The universal set is just some set $\Omega$ that we fix, meaning that all elements and subsets which we will consider from now onwards will belong and be contained in $\Omega$, respectively. The complement of a subset $X \subseteq\Omega$ is defined as $$X^c= \{ x \in \Omega : x \notin X\}.\tag{$\dagger$}$$ Note that I have specified that $X$ is a subset of our universal set $\Omega$, so the notation in $(\dagger)$ seems slightly misleading since it hides this fact; note however that we've established before that all subsets are taken with respect to $\Omega$, so this is not a real issue. This is way we call $\Omega$ universal, so that when we argue about such set theoretic operations we can shorten our arguments by not repeating each time that the complement of $X$ is taken with respect to $\Omega$, as in our example.

Now, recalling that $\varnothing$ is the (unique) set which has no elements in it, the argument would go as follows:

$$\begin{align} \Omega^c &= \{ x \in \Omega : x \notin \Omega \} &\text{ by definition of complement}\\ &= \varnothing &\text{by definition of }\varnothing\end{align}$$

If you want to be really picky, you could justify even further the last equality as follows.

Trivially $\varnothing \subseteq \{ x \in \Omega : x \notin \Omega \}$, so it is left for us to prove the other inclusion.
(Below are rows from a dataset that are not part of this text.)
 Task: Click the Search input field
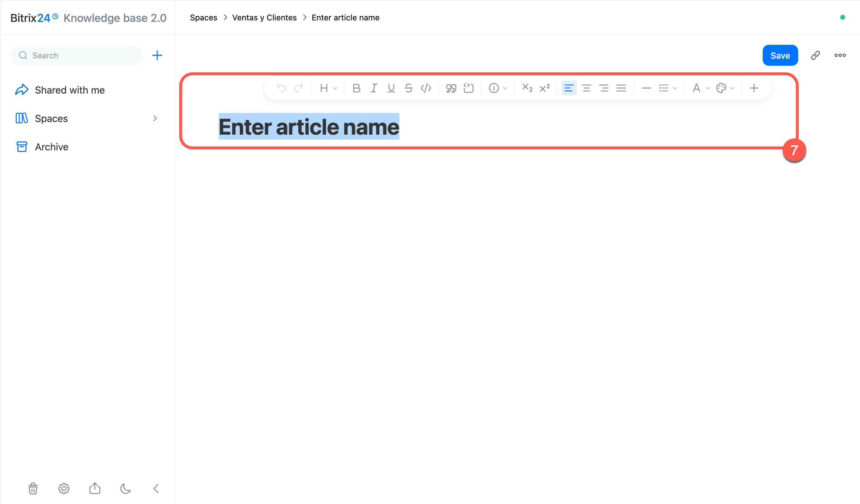[x=76, y=55]
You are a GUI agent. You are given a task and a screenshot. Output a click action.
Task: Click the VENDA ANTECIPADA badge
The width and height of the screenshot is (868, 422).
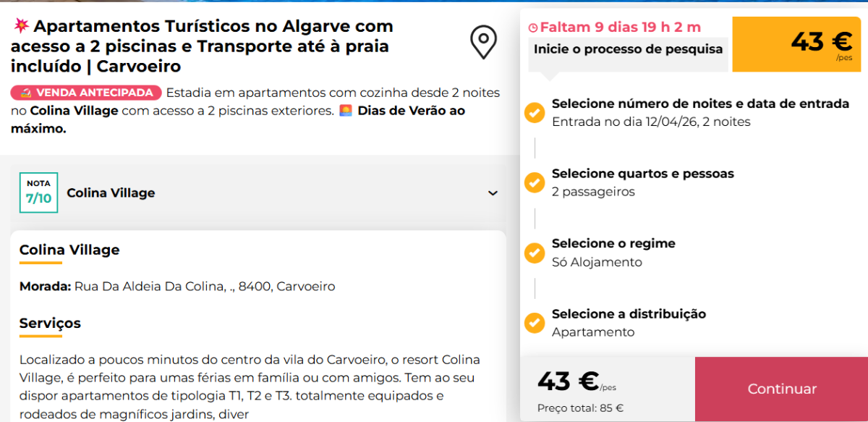86,93
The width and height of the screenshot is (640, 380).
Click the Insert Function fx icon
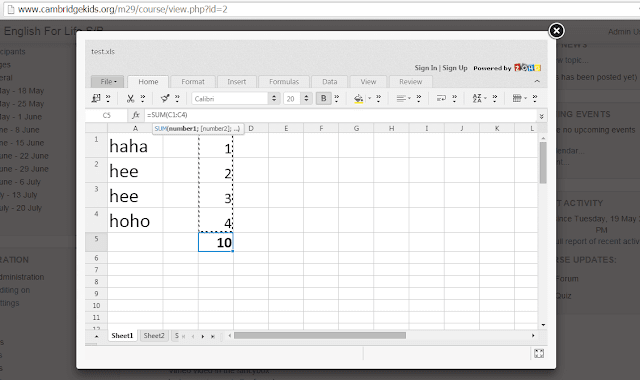[x=136, y=115]
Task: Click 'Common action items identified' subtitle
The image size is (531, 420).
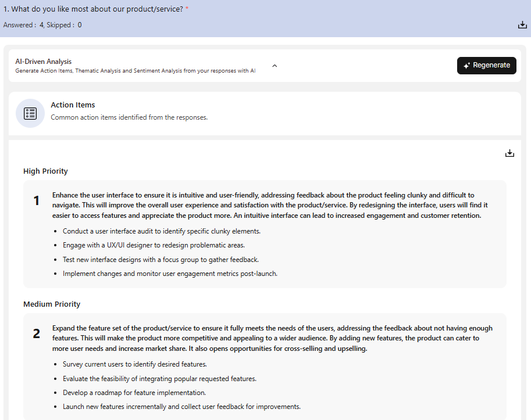Action: coord(129,117)
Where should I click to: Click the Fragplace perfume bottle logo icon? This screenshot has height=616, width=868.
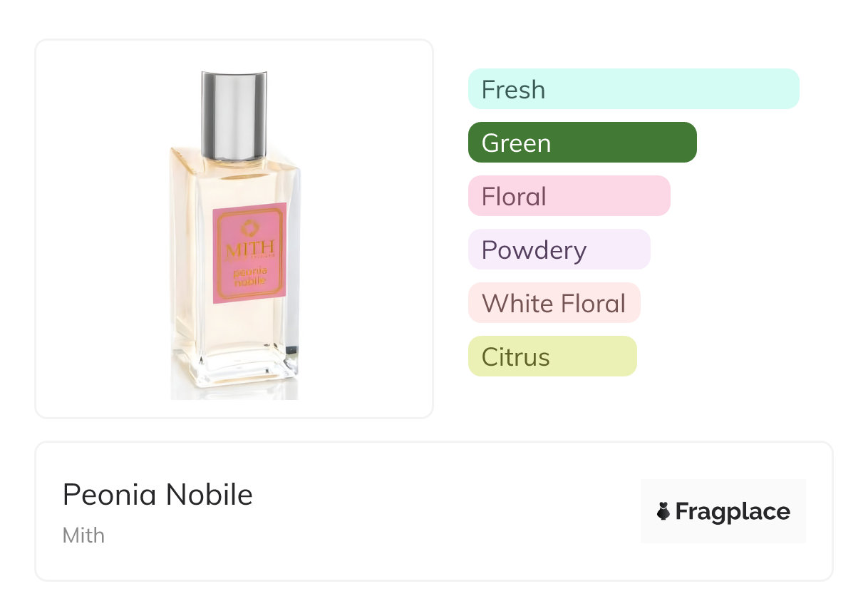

Assume for contradiction it is false, i.e. there is $a \in \{ x \in \Omega : x \notin \Omega \}$ such that $a \notin \varnothing$. Then, since $\{ x \in \Omega : x \notin \Omega \} \subseteq \Omega$, we have that $a \in \Omega$; but since $a \in \{ x \in \Omega : x \notin \Omega \}$ we also have that $a \notin \Omega$, so our assumption is false and equality follows.